At the same time I still disbelieved her, and kept one ear pricked for the phone.

•   •   •

Only Martha's omniscience, in which I believed by instinct and without reservation, enabled my fierce dignity in the following months. I avoided all groups, to be sure not to hear her name spoken. I kept my eyes sternly downcast, to prevent them from seeking her out down the halls, or in the throngs on the sidewalks, or among loungers sprawled in the strengthening sun on the quad. I stayed away from the department on the days I knew Nicholas taught. With equal prompt care I deleted each message from Laurence, all identically warm and upbeat and devoid of allusion to what had occurred at the party, and with luck and some diligence didn't run into him, either. I would not seem to put myself under her gaze—her omniscience got no help from me, hence retained my untroubled belief.

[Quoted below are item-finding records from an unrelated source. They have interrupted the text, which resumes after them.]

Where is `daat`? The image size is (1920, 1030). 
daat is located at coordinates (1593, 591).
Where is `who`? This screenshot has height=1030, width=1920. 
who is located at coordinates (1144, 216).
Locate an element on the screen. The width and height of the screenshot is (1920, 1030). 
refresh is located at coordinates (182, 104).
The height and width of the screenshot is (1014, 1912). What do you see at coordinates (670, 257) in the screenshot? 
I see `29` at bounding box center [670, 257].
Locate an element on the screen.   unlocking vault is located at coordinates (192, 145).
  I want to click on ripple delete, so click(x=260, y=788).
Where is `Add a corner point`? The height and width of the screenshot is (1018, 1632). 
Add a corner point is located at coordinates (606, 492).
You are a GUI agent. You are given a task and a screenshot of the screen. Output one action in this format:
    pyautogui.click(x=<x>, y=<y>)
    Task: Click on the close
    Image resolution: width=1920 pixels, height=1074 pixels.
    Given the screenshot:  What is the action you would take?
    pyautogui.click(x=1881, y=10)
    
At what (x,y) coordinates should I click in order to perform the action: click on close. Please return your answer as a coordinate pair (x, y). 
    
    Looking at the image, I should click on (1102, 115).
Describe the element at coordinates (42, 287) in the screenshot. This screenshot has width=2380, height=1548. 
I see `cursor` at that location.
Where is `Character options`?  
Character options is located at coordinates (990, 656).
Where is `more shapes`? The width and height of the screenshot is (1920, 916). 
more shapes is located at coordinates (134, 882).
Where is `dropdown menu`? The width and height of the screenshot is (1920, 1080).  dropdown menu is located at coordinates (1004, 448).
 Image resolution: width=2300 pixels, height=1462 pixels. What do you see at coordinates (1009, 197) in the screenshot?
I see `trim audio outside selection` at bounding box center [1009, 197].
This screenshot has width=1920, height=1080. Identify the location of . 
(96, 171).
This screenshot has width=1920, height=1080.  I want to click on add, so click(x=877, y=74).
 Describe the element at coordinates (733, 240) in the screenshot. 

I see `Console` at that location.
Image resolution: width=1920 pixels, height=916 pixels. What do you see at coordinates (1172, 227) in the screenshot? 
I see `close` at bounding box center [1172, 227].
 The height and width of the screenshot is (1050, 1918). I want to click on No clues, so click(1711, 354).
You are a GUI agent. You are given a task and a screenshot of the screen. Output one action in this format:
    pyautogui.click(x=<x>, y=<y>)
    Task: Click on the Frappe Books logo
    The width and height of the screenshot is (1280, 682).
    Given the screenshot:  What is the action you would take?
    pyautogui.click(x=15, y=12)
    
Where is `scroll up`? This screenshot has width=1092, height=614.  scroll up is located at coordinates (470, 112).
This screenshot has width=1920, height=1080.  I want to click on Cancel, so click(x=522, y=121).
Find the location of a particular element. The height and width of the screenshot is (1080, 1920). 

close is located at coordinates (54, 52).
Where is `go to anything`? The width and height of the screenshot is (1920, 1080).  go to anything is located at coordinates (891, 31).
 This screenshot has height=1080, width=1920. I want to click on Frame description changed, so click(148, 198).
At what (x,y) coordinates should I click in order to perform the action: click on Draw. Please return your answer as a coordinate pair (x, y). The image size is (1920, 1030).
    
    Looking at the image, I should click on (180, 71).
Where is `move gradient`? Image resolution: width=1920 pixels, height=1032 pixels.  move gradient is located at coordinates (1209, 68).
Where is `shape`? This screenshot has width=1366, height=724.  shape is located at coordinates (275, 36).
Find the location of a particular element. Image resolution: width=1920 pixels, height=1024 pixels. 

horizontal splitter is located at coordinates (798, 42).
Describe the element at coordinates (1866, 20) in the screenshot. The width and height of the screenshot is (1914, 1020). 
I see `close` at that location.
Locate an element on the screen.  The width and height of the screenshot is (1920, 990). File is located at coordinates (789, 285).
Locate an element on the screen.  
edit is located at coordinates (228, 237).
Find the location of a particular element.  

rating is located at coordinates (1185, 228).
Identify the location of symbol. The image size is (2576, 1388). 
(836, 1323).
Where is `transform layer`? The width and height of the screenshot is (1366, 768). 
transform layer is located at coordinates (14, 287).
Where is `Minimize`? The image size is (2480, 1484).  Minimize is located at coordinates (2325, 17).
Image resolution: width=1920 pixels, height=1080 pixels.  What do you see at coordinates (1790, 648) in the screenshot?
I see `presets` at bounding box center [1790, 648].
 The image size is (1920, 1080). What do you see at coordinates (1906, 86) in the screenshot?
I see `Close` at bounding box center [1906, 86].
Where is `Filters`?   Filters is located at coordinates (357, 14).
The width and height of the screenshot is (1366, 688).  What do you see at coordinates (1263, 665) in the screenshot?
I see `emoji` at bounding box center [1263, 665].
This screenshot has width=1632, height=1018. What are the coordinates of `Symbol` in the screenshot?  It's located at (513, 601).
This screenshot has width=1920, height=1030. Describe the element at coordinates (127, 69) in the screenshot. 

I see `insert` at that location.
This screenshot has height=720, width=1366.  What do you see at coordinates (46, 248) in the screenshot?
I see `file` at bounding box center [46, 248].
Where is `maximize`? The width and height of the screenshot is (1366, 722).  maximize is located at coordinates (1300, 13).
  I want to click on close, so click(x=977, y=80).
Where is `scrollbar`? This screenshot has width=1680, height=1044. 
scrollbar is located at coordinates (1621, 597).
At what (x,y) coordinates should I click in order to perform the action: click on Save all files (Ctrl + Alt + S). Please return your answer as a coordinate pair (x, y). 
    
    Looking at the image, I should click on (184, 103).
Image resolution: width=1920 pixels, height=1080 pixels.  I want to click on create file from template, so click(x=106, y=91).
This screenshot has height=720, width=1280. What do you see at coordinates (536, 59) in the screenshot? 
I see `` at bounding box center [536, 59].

She saw me. She saw me, near midnight, framed by my own lonely square of yellow library light. She saw me in silent attendance of each of my classes, at all moments purging her face from my thoughts, meantime grinding my molars to dust. She saw me at home, grimly watching my printer saw out the accordion pages of three end-of-term papers that were each, in distinctive ways, brilliant and overly long and excessively weighted with footnotes and for good measure handed in early, and destined to be skimmed and rewarded the cursory A. She saw me achieving ceasefire with Dutra, not by confession nor supplication, but the simple resumption of habits. She saw me sharing the bong with him nights, watching
Star Trek: The Next Generation
, and eating the stir-fry I made for us both out of all things not rotten dug out of our fridge. She saw me go to bed alone, and rise alone, and refrain, in my fierce dignity, even from masturbation; she even saw me refrain, when the term finally ended, from the distraction of a trip to New York. “You sure?” Dutra asked one last time, heaving his duffel bag into his Volvo. I knew he wanted very much for me to come. He wanted to show off his city to me, for, to his boundless amazement, despite my adequate wit and sophistication, which this past year had endeared me to him, I had never set foot in that place whose very image appeared in Webster's as the birthplace of both “sophistication” and “wit.” “I'll show you a
fabulous
time,” he cajoled. At least for the four-hour drive, he was afraid to be lonely.